#### [WORK TO BE COMPLETED]
Put this sentence from the snowblower repair thread into Spanish: "Unfortunately the bar is not a simple or cheap install."

# Replaced Impeller Bearing on HS828 But Have Question



## orangputeh (Nov 24, 2016)

Recently acquired a hs828 that has been through the snow wars for sure and took it out for a small 4 inch snowfall to test. Everything worked as it should, but it wasn't throwing the snow very far.

The impeller was wobbly. I replaced auger belt and it does not seem to slip or too loose. It still did not throw snow very far so I realized I should have replaced the bearing which I have never done before.

Sure enough, the bearing was toast. Seated the new bearing after thoroughly cleaning everything . Put it back together and noticed that the auger pully has a little play back and forth. Is this normal??? Everything is tight.

I have not put the impeller back on because I wanted to check with you guys first. Before I quit for the day I should have just put the impeller back on tight and see if that took the play out of the auger pulley.

My gut is telling something is not right.


----------



## JnC (Feb 21, 2014)

The impeller bearing is not pressed on the pulley/shaft, there is a slight play between the pulley shaft and the bearing, once you put the impeller on the wobble will be significant to a point where it'd seem like something is not right. The back and forth play will be there as well as the pulley is not held in play by anything. Once the belt is on the pulley the belt guides installed around the pulley are the only two things that keep the pulley in place. 

The wobble in the impeller is kept in check once everything is put back together i.e. the impeller, auger transmission and augers onto the auger housing. To further eliminate the wobble and support the whole auger transmission, augers etc Honda had a TSB for installing the auger transmission support bar, later models had that bar standard. Unfortunately the bar is not a simple or cheap install. To install it you need to change the back part of the auger transmission housing along with auger transmission seals etc. The back part alone is $65 and with all the miscellaneous parts it adds up to be around $100+.

#### [GIVEN INFORMATION]
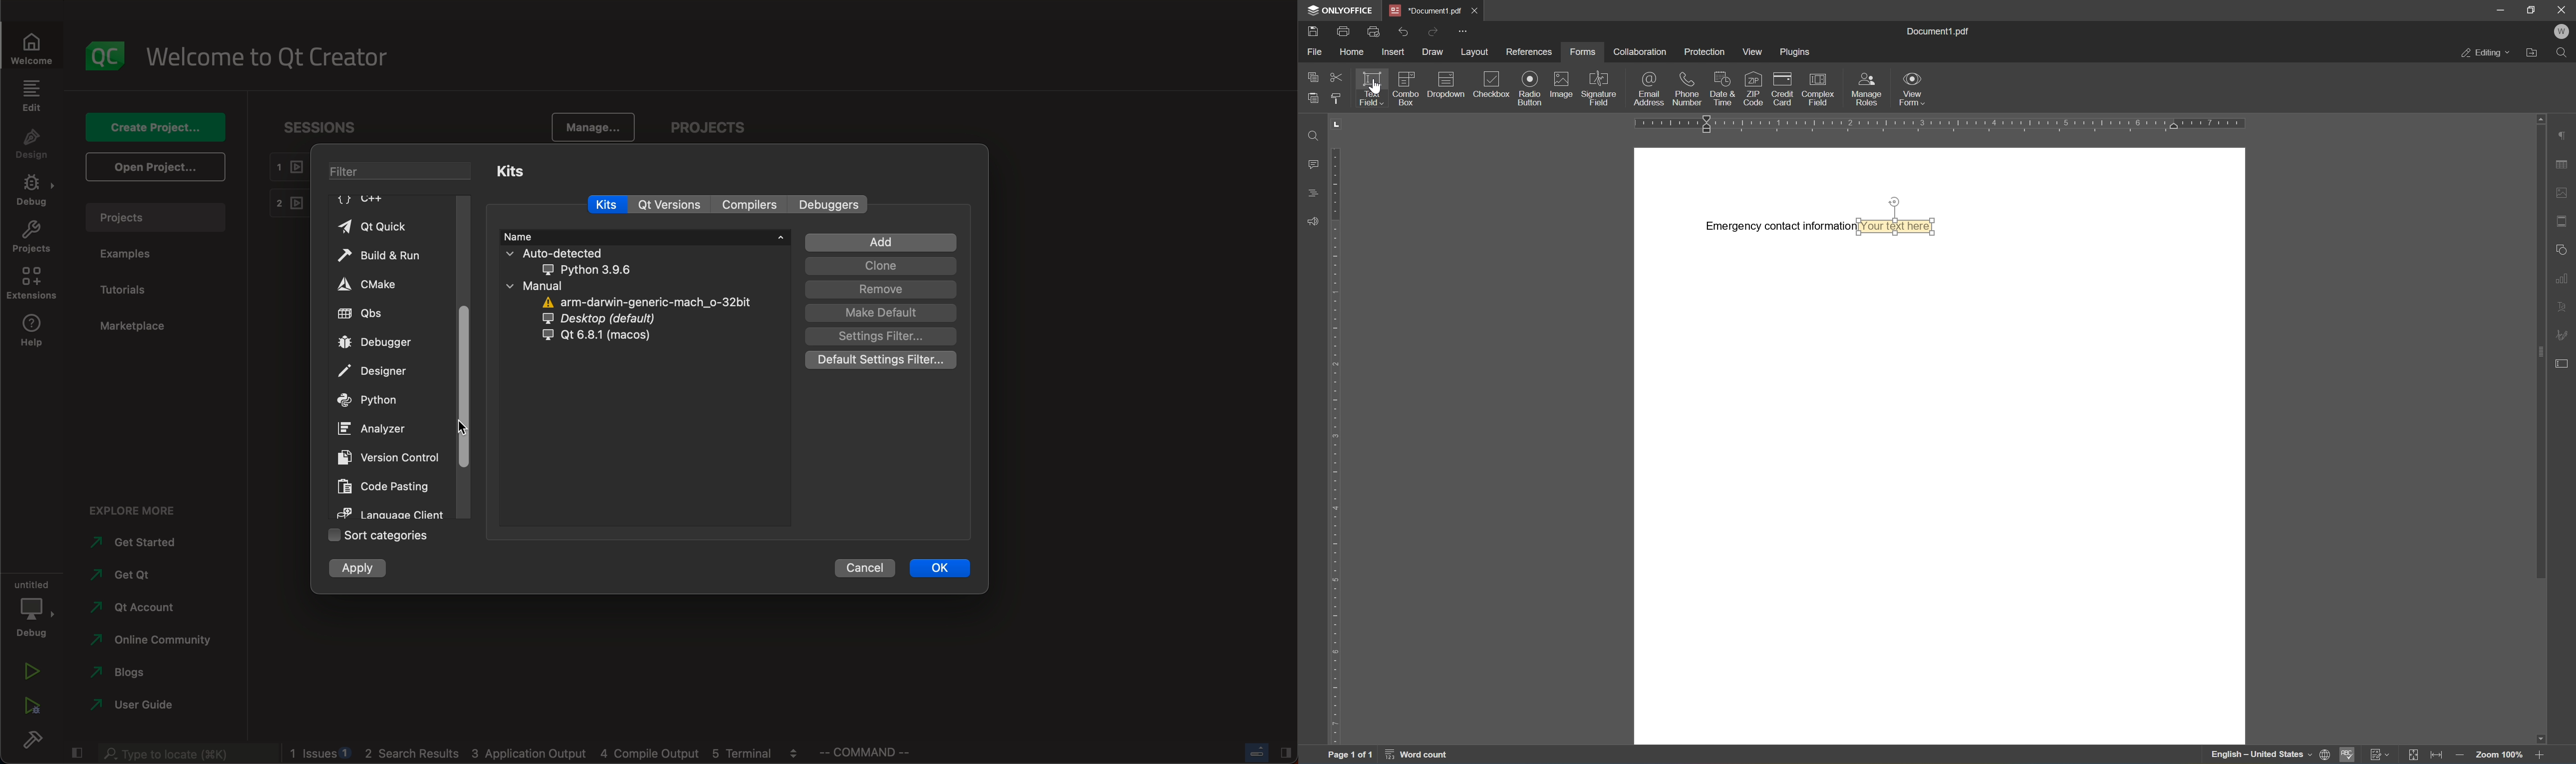  Describe the element at coordinates (30, 96) in the screenshot. I see `edit` at that location.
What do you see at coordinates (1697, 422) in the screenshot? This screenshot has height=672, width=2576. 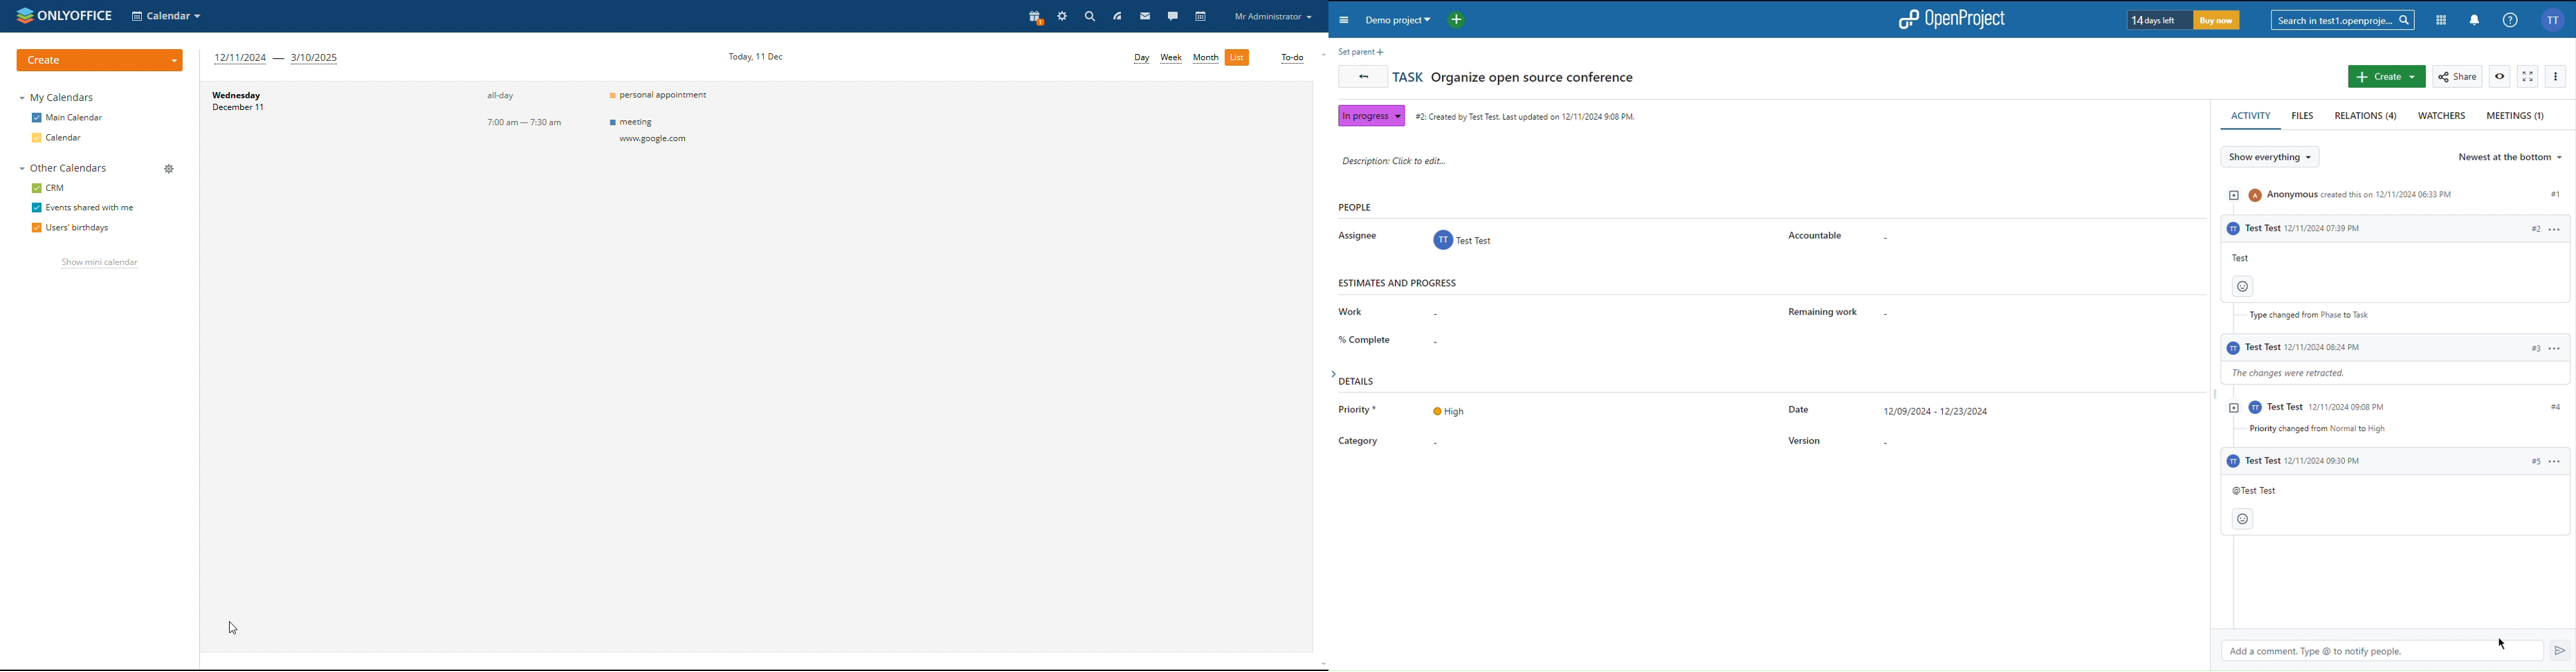 I see `Details` at bounding box center [1697, 422].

#### [ANSWER TO THIS TASK]
Lamentablemente, la barra no es una instalación sencilla ni barata.